Google’s YouTube has agreed to pay $24.5 million US to settle a lawsuit brought by U.S. President Donald Trump after the video platform suspended his account following the Jan. 6, 2021, attack on the U.S. Capitol.
The settlement of the case, which had been ongoing for more than four years, earmarks $22 million for Trump to contribute to the Trust for the National Mall and to the construction of a White House ballroom, according to court documents filed Monday. The rest will go to other plaintiffs, including the American Conservative Union.
Google is the latest big tech company to settle lawsuits brought by Trump. In January, Meta agreed to pay $25 million US to settle a lawsuit over his 2021 suspension from Facebook. Elon Musk’s X agreed to settle a similar lawsuit brought against the company — then known as Twitter — for $10 million US.
When the lawsuits against Meta, Twitter and YouTube were filed, legal experts predicted Trump had little chance of prevailing.
The YouTube settlement does not constitute an admission of liability, the filing says.
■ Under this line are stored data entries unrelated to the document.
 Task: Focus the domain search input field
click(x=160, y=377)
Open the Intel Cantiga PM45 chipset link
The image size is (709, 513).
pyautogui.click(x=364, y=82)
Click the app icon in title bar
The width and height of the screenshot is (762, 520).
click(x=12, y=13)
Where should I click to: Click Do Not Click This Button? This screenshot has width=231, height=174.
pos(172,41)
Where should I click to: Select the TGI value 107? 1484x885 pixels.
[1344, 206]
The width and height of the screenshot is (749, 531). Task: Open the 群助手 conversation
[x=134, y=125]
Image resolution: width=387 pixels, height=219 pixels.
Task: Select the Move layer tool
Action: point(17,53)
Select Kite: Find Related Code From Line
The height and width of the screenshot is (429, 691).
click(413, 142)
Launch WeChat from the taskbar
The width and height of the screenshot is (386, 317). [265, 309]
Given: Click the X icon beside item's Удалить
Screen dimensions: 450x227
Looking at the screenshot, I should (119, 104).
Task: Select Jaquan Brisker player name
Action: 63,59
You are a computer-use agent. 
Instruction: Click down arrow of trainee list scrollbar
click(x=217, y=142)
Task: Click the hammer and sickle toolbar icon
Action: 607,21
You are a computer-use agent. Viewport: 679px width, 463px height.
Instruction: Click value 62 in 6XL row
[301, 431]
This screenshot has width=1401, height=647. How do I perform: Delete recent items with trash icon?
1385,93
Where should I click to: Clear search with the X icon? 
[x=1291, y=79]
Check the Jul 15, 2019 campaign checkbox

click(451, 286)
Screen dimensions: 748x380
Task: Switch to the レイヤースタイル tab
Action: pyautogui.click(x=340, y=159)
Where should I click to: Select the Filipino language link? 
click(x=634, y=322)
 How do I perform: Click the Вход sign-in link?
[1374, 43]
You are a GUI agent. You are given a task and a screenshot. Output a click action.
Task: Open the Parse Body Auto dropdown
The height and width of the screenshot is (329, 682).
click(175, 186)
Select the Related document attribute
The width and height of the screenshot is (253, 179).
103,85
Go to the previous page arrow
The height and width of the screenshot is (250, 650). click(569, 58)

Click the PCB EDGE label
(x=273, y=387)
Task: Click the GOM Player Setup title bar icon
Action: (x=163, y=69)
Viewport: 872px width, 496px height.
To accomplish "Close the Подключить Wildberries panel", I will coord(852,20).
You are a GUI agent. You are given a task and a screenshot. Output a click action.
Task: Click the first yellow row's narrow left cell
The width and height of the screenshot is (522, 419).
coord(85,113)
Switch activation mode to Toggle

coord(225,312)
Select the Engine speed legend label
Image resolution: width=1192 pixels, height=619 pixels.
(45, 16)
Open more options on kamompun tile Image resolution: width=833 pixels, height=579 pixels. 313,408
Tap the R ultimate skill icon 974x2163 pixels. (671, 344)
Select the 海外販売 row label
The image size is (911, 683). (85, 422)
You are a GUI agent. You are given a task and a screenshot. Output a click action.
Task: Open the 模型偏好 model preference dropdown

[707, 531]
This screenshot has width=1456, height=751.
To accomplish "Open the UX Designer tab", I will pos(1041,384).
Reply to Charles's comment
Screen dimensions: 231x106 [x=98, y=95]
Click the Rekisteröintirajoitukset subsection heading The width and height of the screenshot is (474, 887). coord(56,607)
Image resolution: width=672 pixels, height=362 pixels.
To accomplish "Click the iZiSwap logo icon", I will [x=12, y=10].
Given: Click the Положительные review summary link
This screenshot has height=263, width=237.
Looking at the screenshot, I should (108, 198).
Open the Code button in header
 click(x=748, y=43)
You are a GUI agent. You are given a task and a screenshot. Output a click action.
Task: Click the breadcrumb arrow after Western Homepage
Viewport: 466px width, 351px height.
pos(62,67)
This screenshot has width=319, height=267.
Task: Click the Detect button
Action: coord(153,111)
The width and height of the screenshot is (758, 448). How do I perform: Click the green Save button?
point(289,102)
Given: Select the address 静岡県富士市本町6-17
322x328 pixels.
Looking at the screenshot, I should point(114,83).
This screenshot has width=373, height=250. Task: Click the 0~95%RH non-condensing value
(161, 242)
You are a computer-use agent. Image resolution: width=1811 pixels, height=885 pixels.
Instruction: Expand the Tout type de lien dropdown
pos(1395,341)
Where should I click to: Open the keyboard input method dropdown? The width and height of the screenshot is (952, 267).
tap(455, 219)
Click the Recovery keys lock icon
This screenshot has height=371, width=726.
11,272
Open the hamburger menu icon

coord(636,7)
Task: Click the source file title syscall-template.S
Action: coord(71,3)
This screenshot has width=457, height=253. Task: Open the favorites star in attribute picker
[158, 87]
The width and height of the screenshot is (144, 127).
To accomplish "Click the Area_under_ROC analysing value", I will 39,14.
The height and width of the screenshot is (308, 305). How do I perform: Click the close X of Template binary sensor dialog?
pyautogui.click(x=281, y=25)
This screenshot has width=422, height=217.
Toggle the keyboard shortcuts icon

Google confirmed the settlement but declined to comment beyond it.
Trump’s YouTube account has been restored since 2023. The settlement will barely dent Google’s parent company, Alphabet, which has a market value of nearly $3 trillion US — an increase of about $600 billion, or 25 per cent, since Trump’s return to the White House.
The disclosure of the settlement came a week before a scheduled Oct. 6 court hearing to discuss the case with U.S. District Judge Yvonne Gonzalez-Rogers in Oakland, Calif.